The two women sat on heavily padded black barstools and ordered white wine. The bartender, a woman about Margery’s age with an impressive figure and a blond beehive, was fast and efficient.

Margery had picked a good spot. They could see the whole place in the mirrors behind the bar. The restaurant was long and narrow, with a soup, salad and dessert bar running down the middle. A soft-serve ice cream station and soft-drink section were against the wall. The walls were decorated with Florida beach scenes and NO DOGGY BAGS signs. The waitresses took the orders for grilled steaks and chicken.

Then the diners raided the salad bar.

The Happy Cow did not have fashionable food. Its clientele wanted a steak tender enough to chomp with dentures and food that filled them up: potato salad, macaroni salad, rice salad, green bean salad, black bean salad, corn salad, carrot salad with raisins. The bread was hot, white and puffy.

Lettuce was covered with croutons and creamy dressing.

Baked potatoes were piled with butter and sour cream. This crowd did not worry about cholesterol. They had already outlived the weak sisters with heart trouble.

“Fred and Ethel are experienced all-you-can-eat restaurant goers,” Margery said. “They skip the starchy salads and bread and go for the expensive fruit and vegetables. Fred’s got at least five bucks’ worth of produce on his plate.”

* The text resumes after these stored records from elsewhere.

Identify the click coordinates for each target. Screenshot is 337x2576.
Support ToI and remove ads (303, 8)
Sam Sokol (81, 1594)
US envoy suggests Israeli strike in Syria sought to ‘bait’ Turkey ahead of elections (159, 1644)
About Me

Fred’s plate was loaded with salad, sliced mushrooms, fresh strawberries, cantaloupe and pineapple chunks.

“What’s Ethel doing with those mounds of potato salad and bread?” Helen said.

“Getting tonight’s dinner. Watch.”

Back at their table, Ethel slid into the booth first. Fred’s paunch provided privacy, but Helen could see over it on her tall barstool. Ethel opened her purse and eased most of the potato salad and bread inside.